5 responses to this post.

  1. Posted by Travis on February 3, 2013 at 5:17 pm

    Just out of curiousity how do you personally deal with counseling referrals within your office-based buprenorphine practice? Do you employ an addiction counselor or professional counselor of some sort within the same office or do you refer out to a seperate facility?


    • Yes, I have a counselor who has his master’s degree in addiction counseling, and he’s also an LPC. But if a new patient already has a therapist she likes, I”m OK with that, so long as there’s a release so I can speak to that counselor to make sure addiction issues are being addressed. I’m even open to only 12-step meetings, so long as I can be reasonably sure they are going. If they say they can’t afford a private counselor, but agree to 12-step meetings, which are the best deal in town, I’m OK with that. Unless they never really go to meetings. then I’m unhappy and we have a problem.


  2. Posted by Lrm40 on February 4, 2013 at 3:18 pm

    Today is my 35th day off suboxone! I
    Am back to feeling 100%. Thank you God. Thank you self!!


  3. Dr. Jana, thank you so much for explaining in detail the special requirements for the use of bupronorphine in opiod addiction treatment. I have been in a program with a professional counselor for almost 2 years, and highly recommend bupronophine as a means of treatment. One of the hardest things I’ve found concerning my treatment is getting my family to understand the effects of Subutex(bupronorphine), as they feel I am only trading one drug for another when they see bupronorphine is a partial opioid. I can understand their concern, but am steady trying to explain the ceiling effect and lack of euphoria with the use of bupronorphine. I’m sure this column and the future ones you produce will help them understand the restrictions and value of bupronorphine. I especially like the “state of the art” quote, as I feel bupronorhine is certainly state of the art, and for me personally has been a life saver.
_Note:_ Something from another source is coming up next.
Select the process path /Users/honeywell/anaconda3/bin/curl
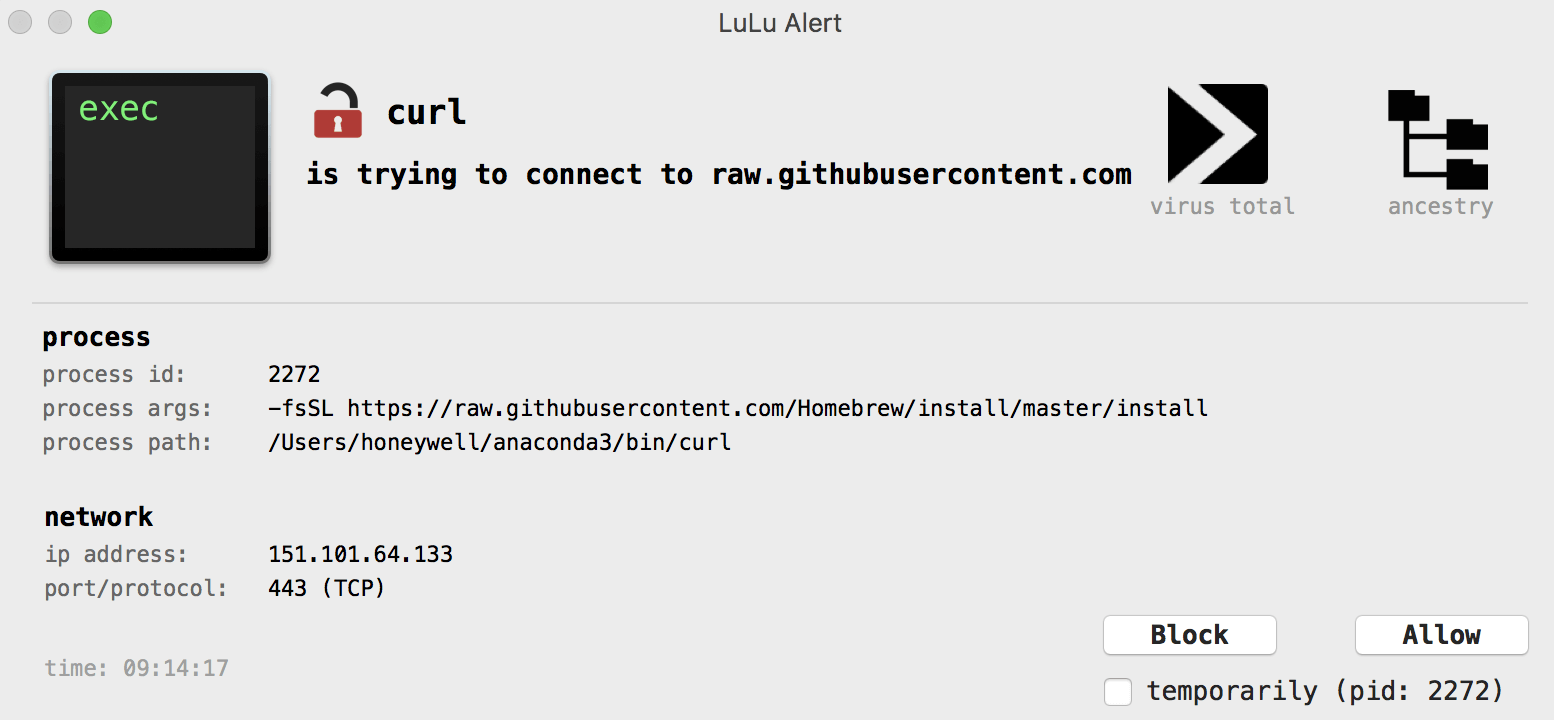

I began my treatment using a daily dosage of 2 8mg subutex per day and am currently down to 1/2 an 8 mg pill per day. I do want to give caution to reducing the dosage over an extended period of time. To all you fellow addicts, take it slow, don’t try to cut back too fast, be patient. I tried going from 2 pills per day to 1 and found out the hard way that I should not have been so progressive, meaning reduce the dosage from 2 pills to 1 1/2 then 1 then 3/4 then 1/2 over several months. Bupronorphine is a powerful drug and caution should be taken in getting your body to become independent from it all together. Discuss with your treatment professional how you react, how much you are “jonesings” as you strive to become totally drug free. Trust me, it can change your life. Bupronorphine is a wonder drug. Thanks for listening.